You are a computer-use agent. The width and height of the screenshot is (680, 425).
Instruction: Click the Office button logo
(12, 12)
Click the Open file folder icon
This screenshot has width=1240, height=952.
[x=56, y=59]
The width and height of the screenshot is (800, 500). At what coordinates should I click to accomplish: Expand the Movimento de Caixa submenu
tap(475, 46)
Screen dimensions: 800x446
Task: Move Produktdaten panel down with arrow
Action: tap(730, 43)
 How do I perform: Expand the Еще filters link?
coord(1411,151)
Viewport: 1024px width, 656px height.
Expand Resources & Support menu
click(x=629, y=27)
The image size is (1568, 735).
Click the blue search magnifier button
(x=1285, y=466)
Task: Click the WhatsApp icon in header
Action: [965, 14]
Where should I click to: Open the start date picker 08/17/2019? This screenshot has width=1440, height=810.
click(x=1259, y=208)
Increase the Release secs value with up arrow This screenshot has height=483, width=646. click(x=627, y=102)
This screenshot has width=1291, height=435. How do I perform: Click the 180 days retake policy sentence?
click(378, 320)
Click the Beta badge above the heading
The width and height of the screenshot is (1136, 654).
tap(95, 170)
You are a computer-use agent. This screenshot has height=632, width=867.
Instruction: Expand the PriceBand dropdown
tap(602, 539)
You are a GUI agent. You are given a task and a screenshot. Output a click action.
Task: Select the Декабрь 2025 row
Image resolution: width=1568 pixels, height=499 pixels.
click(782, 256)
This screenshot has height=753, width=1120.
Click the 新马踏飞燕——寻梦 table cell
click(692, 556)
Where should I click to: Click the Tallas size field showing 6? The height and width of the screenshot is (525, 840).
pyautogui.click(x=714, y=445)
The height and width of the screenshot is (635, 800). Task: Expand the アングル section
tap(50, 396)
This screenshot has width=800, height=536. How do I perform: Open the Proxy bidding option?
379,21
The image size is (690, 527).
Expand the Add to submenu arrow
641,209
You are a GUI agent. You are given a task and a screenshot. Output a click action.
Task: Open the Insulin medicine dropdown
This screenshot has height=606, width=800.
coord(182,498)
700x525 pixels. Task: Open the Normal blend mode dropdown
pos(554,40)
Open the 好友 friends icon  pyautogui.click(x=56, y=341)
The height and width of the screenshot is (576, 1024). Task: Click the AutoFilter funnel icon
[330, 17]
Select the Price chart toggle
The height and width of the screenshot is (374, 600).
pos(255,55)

================

Look above for the line with "Task: Open the Insulin medicine dropdown" and the line with "Select the Price chart toggle". Write out those two lines and all the lines between them, exactly, and no others.

→ Your response:
Task: Open the Insulin medicine dropdown
This screenshot has height=606, width=800.
coord(182,498)
700x525 pixels. Task: Open the Normal blend mode dropdown
pos(554,40)
Open the 好友 friends icon  pyautogui.click(x=56, y=341)
The height and width of the screenshot is (576, 1024). Task: Click the AutoFilter funnel icon
[330, 17]
Select the Price chart toggle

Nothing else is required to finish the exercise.